Well you raise an interesting point, Jedi. What, exactly, does "Qur'an" even mean? It's well accepted by scholars that it derives from the Syriac term "Qeryana", meaning "lectionary." And what's a lectionary? In Syriac, a ktaba d'qeryana, meaning a book that one recites from. This use predated the Qur'an, and it did not simply mean 'oral recitation,' as later Muslims would attempt to interpret it. It meant an ACTUAL book that one orally recites from.
The technical use of this term, circa 630, would have meant a recitation that relates to a sacred text. It is only the much later Muslim tradition that insists on the orality of the text as *primary.*
I consider the Qur'an to be a composite text, reflecting input from many different authors, scribes, compilers, and redactors. Just like virtually every other sacred text (for example, the Gospels).
So I do not at all think there is anything complex about the Qur'an referring to itself as a "kitab." It is because at a certain stage of compilation, it was a written text, and thus properly refers to itself as such. No mystical divine books in heaven needed to be jammed into a text that doesn't say anything about that. There is a debate about whether or not the Qur'an was primarily transmitted in written form at one point, without a secure oral tradition to accompany it, and I think it (or more properly its predecessor components) unquestionably was for a variety of reasons. Here's one: The current text appears to contain certain garbled Syriac terms that were no longer properly understood by later Muslims, of which "Qur'an" is one.

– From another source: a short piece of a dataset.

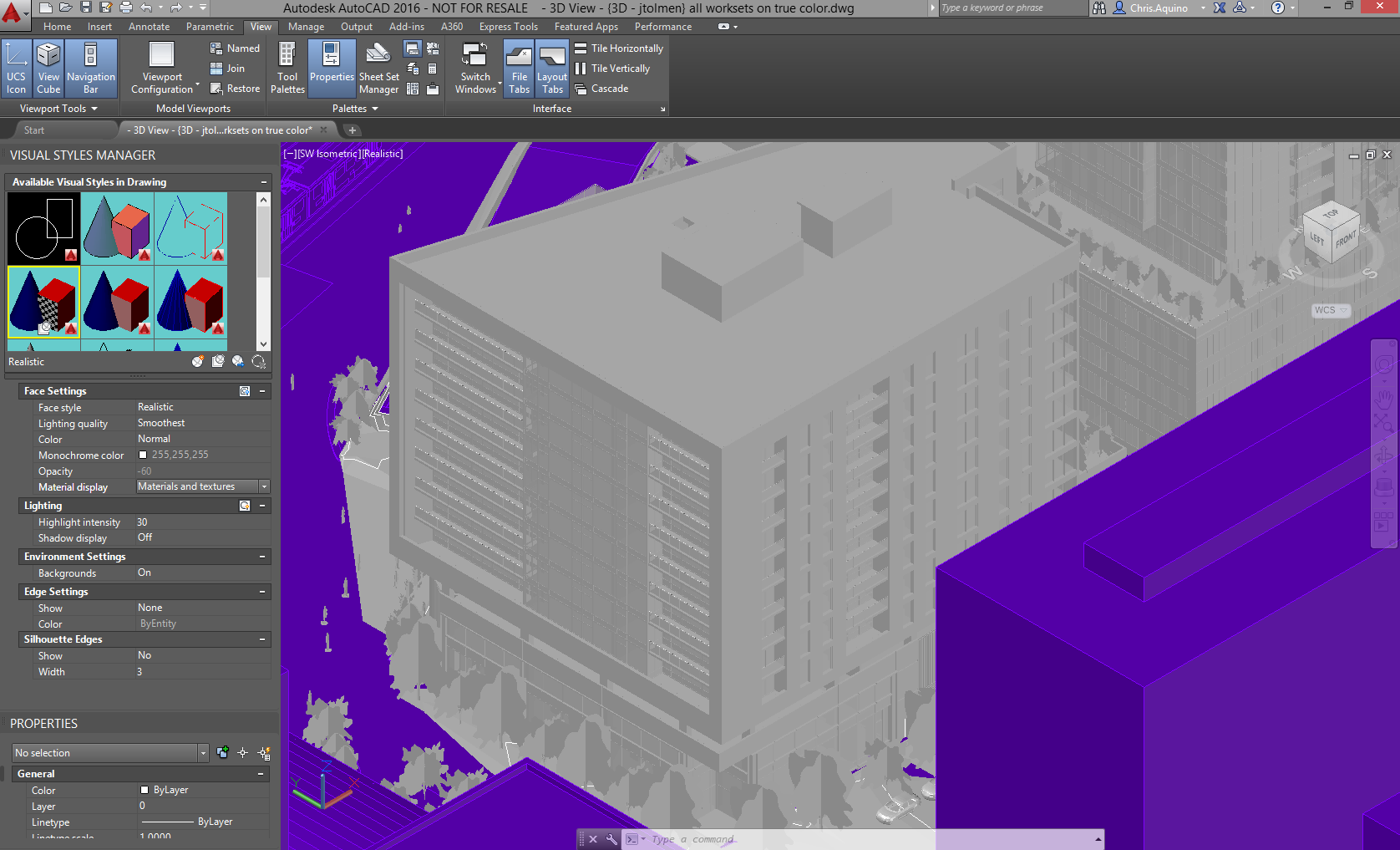
Task: Enable Layout Tabs display
Action: (552, 67)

Great article from Donner on the Qur'anic term "Furqan," which is another.
http://www.academia.edu/1013511/Quranic_FurqanKey point: "The implication is that some passages of the Qur’an text must have been transmitted, at some point, only in written form without the benefit of a secure tradition of oral recitation, otherwise the misreading of Syriac ‘puqdana’ as ‘furqan’ couldnot have occurred."
Both these terms would later be interpreted by Muslims in a way that is inconsistent with how the Qur'an uses them, and elaborate theological and mythological explanations would be developed to try to explain that.
The point being that this was a *text*, and its recitation was derivative of its status as kitab (the real kind, a mushaf, not a heavenly magical kind). Furthermore, in the community that recitation I think was in different phases -- an early phase, consistent with Meccan surahs, and a MUCH later Muslim phase, in late Umayyad/Abassid times, where Qur'anic recitation became a dogma, concomitant with arguments about Mohammed's alleged illiteracy.